Exercise input
· · ·
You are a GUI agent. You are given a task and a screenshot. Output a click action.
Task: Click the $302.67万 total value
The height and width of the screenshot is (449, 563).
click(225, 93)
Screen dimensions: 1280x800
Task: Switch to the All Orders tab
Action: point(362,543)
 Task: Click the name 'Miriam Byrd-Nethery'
· · ·
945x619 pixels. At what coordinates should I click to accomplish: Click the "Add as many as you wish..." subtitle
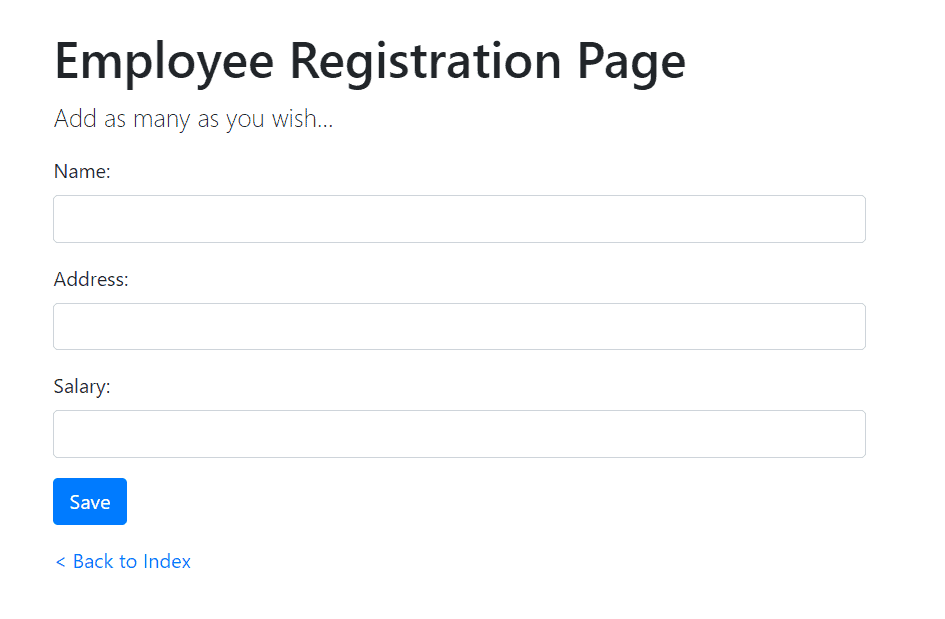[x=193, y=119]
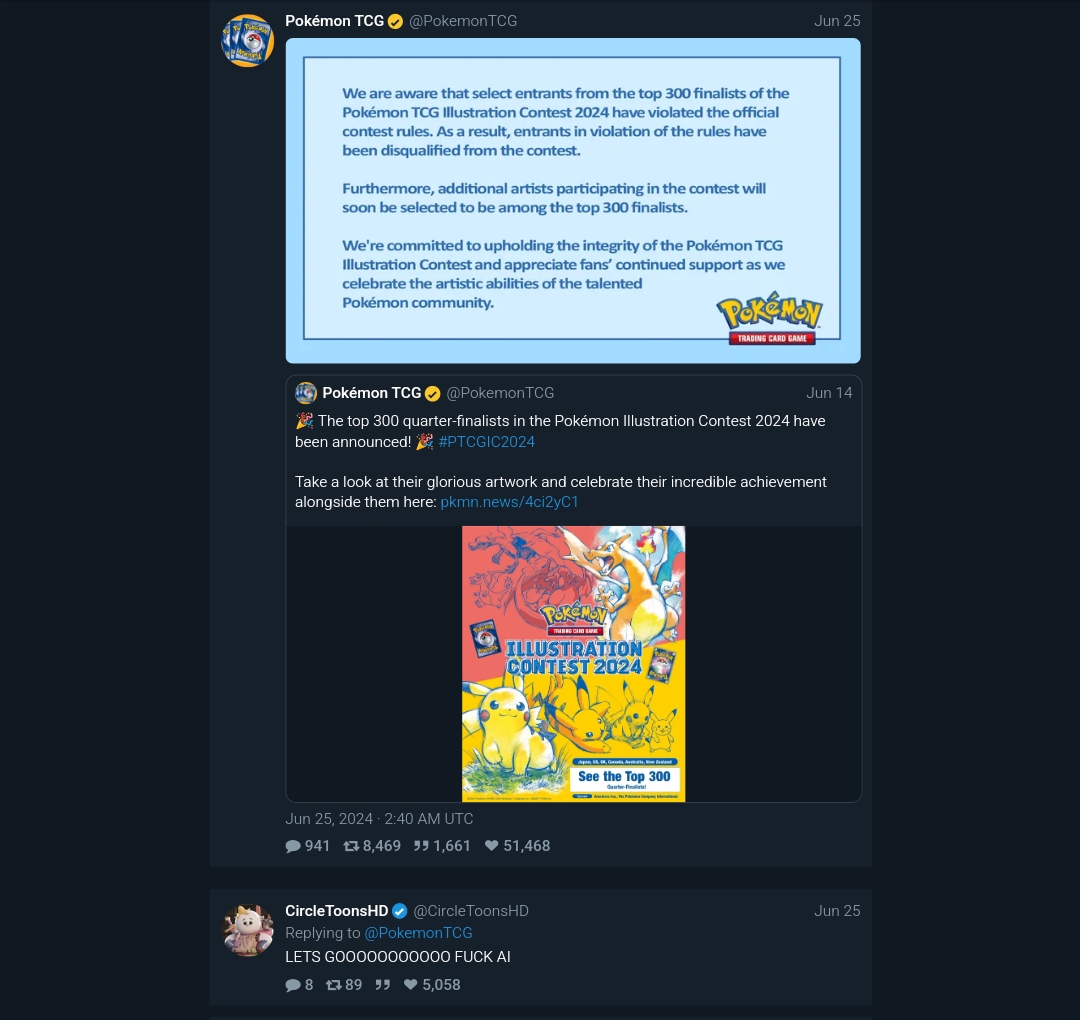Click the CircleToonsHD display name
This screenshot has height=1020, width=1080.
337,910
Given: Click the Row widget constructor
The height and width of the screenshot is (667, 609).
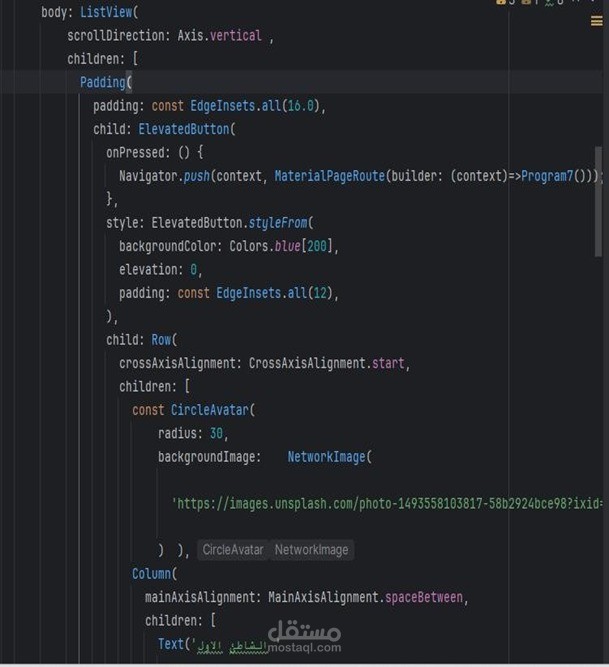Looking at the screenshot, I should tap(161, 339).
· · ·
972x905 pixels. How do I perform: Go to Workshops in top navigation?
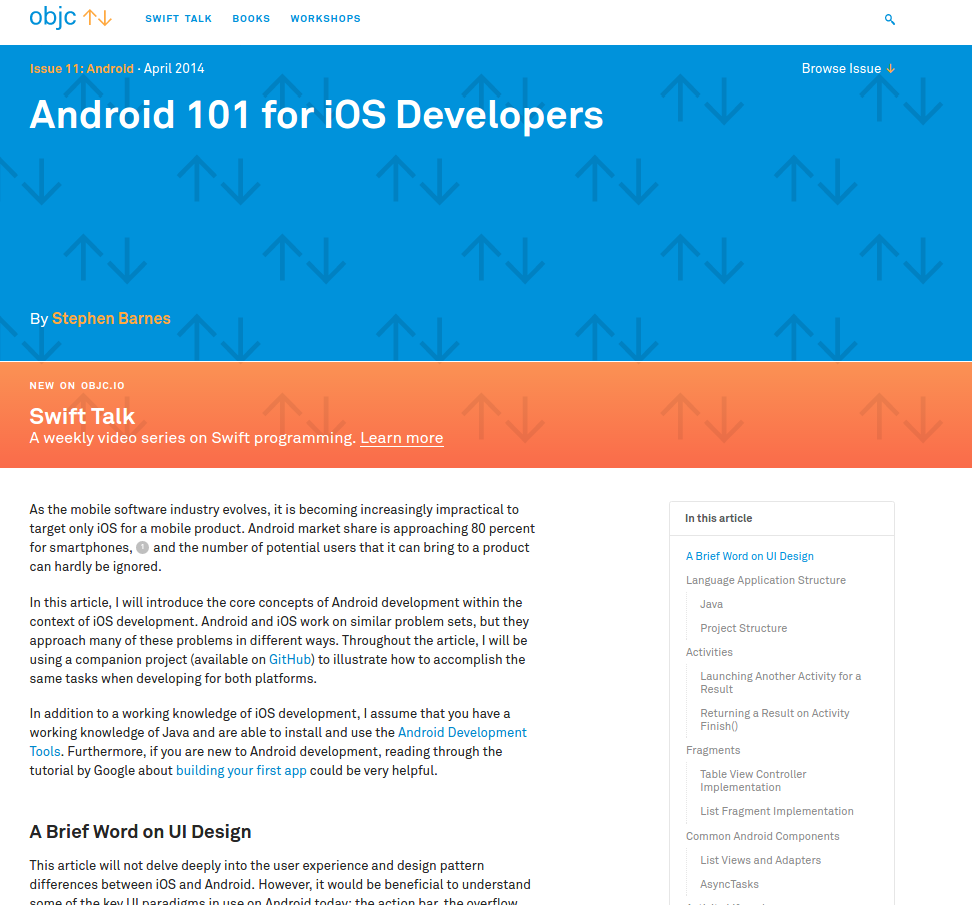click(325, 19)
· · ·
Exercise brief
Output exactly one stretch of the listing: from the line containing "Task: Click the $302.67万 total value" through the line containing "Task: Click the name 'Miriam Byrd-Nethery'", both end lines included.

Reply to the exercise
Task: Click the $302.67万 total value
The height and width of the screenshot is (449, 563).
click(225, 93)
Screen dimensions: 1280x800
Task: Switch to the All Orders tab
Action: point(362,543)
 Task: Click the name 'Miriam Byrd-Nethery'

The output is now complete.